Introduction of histochemical method using acetyl cholinesterase was considered as novel method in the past. Colonic aganglionosis along with high acetyl cholinesterase is diagnostic hallmark. Requirement of fresh frozen section and high level of expertise are the main disadvantages. As per as the neonatal age group is concerned, enzyme system is immature and muscularis mucosa is not well developed. In neonates specially within first 3 weeks of life, an increase in AChE reaction is not detected in patients of Hirschprung’s disease [15]. Due to this drawback, requirement of more specific neural marker is considered. In numerous studies compare the results of several immunohistochemical markers like S-100, NSE, GFAP, GLUT-1 and MAP-5 [16–20].

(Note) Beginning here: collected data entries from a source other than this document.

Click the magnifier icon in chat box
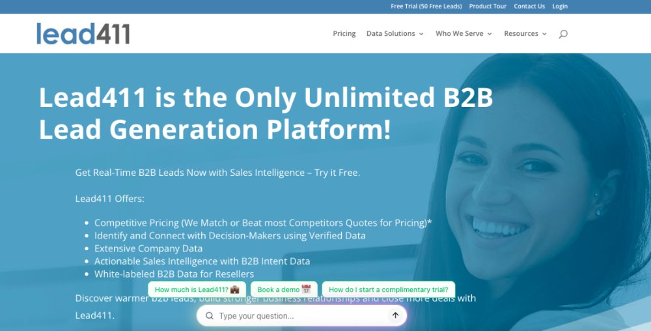 point(209,316)
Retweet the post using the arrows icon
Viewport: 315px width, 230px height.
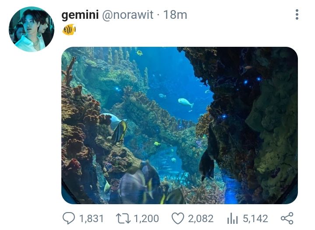(x=124, y=218)
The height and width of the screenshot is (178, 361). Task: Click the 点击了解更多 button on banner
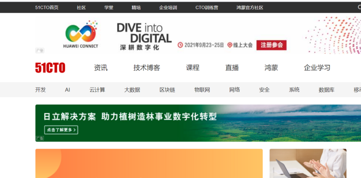coord(61,130)
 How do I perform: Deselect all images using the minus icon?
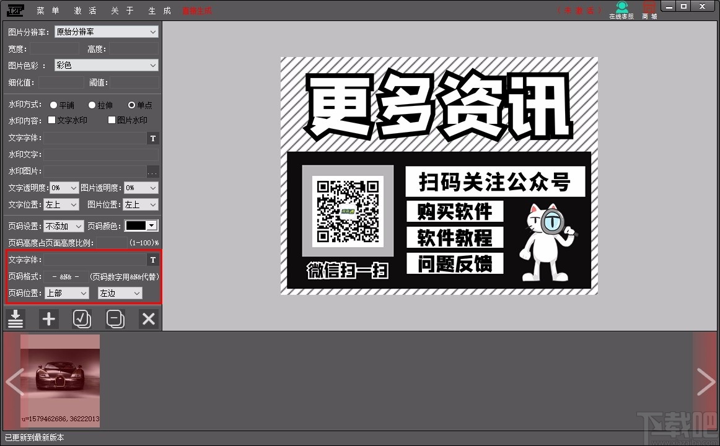coord(115,319)
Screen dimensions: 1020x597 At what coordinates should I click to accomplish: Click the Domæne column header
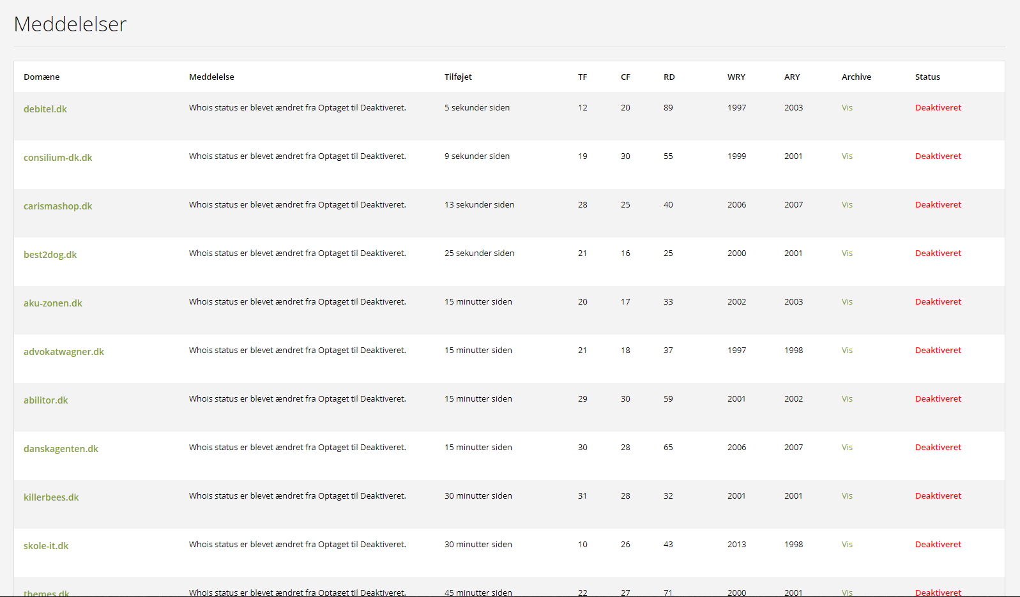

We select calretinin, a general marker of peripheral nervous system in adjunct to routine H&E stain. Qualitative evaluation of calretinin immunostaining is simple and valuable tool for detection of Hirschprung’s disease [21]. Negative immunohistochemical expression calretinin in both submucosal and myenteric plexus of spastic segment of colon is diagnostic [22].
Overall sensitivity, specificity, positive and negative predictive value were 100%, 97.44%, 84.62% and 100% respectively. Our finding was concordant with other studies [23,24].
Conclusion
Qualitative interpretation of Calretinin immunohistochemistry is considered as a superior diagnostic tool in Hirschsprung’s disease especially in neonates.